Stalking the Waiter

Riffing on foods, flavors and methods, that would be telling.

Saturday, January 14, 2006

Pepperoni Pizza Polenta etc.

Serves 6-8

This is just what it sounds like, basic (cheese) polenta topped with tomato sauce, pepperoni and cheese before baking. Kids love this, and I’ve seen adults eat an amazing amount, too. If you have polenta left over (or made an extra big batch for the Polenta Florentine) this dish takes only a few minutes to assemble and bake before the meal is ready. Just put together a green salad while the dish is baking for a complete meal.
But don't stop at pepperoni, if your pizza tastes run to something more exotic.

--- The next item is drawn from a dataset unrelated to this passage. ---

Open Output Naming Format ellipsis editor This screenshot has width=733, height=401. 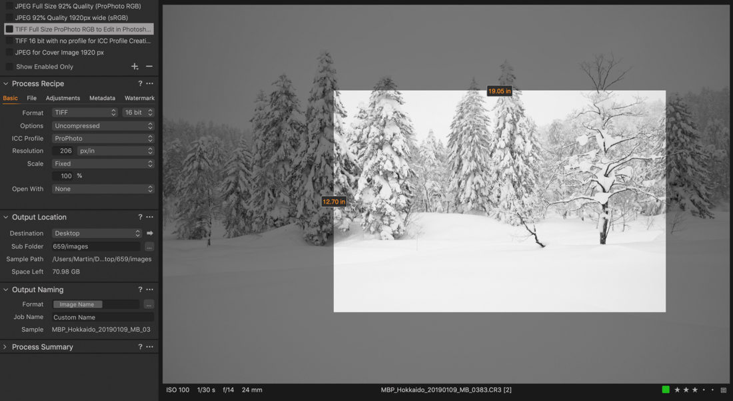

Feta or goat cheese, a variety of pitted olives, roasted veggies, other kinds of meats - add whatever suits your fancy for this polenta pizza.
I usually make this in a casserole dish so it’s mostly polenta and less fatty and salty, but you can also use a shallow pan so the polenta is more like a pizza crust (you’ll need more tomato sauce). Caution, make the polenta at least an inch thick, however, or it could get tough in the baking.

  • 4 cups Cooked polenta
  • 1 cup Basic Tomato Sauce* or canned Pizza or Spaghetti sauce
  • 2-3 cups Grated cheeses (Jack, Parmesan, etc.)
  • Sliced Pepperoni, to your taste
  • Optional: olives and green onions,sliced
  1. Spread Polenta in a baking dish.
  2. Top with tomato sauce and grated cheese.
  3. Arrange the pepperoni slices on top.
  4. Sprinkle with olives and green onions, if used.
  5. Bake at 350 until heated through and cheese is melted, about 30 minutes.
  6. Let rest at least 10-15 minutes before serving so it will set up a bit.

* Basic Tomato Sauce
I’ve been making this sauce for many, many years, and, for me, it has the best flavor combination. It's light but zesty, and I find the acid of the vinegar freshens the tomato flavor and the sugar brings out its richness. You can add tomato paste, meats, wine, broth, more herbs, whatever, to tailor it’s flavor to your own preferences, but it’s wonderful on pizza or spaghetti, as is.
I’m giving you proportions for using only 1 medium can of tomato sauce, but you can scale it up to pretty much as large as you want. I make this in big batches, let it cool, then pour it into sandwich or quart size zipper bags. I lay them out on cookie sheets in the freezer. When they’re frozen, you can stack them up to save space. Then just grab one or as many as you need for your recipe, pop the frozen sauce directly into a saucepan and simmer over low-medium heat until they’re thawed and heated through, or thaw them standing in a microwave safe container in the nuker.

  • 1 medium can tomato sauce
  • 1-2 cloves garlic, crushed or chopped fine
  • Pinch basil or summer savory
  • 2 tsp. olive oil
  • 2 tsp. red wine vinegar
  • Pinch sugar
  • Salt and Pepper to taste

  1. Put all the ingredients into a saucepan and simmer over medium heat for about 10 minutes, longer if you want a thicker sauce. If it starts to bubble and spit, you’ll need to reduce the heat.
  2. Taste for seasoning: too vinegary, add a tiny bit more sugar; salt and pepper.


At 4:10 PM, Blogger Kevin said...


That's a great idea.

Thanks for stopping by my blog this evening. I notice your bio says writer. What kind of writing and for whom?

At 7:48 PM, Blogger b'gina said...

Hi, Kevin,

I'm writing fiction, mostly, now. But I wrote for television news, and did some food and travel writing, interviews, that kind of thing for local print media. And, of course, I've done food and cooking columns for web and ezine, which this post is from.

You're a personal chef? Am I remembering that correctly? What's that like as a gig?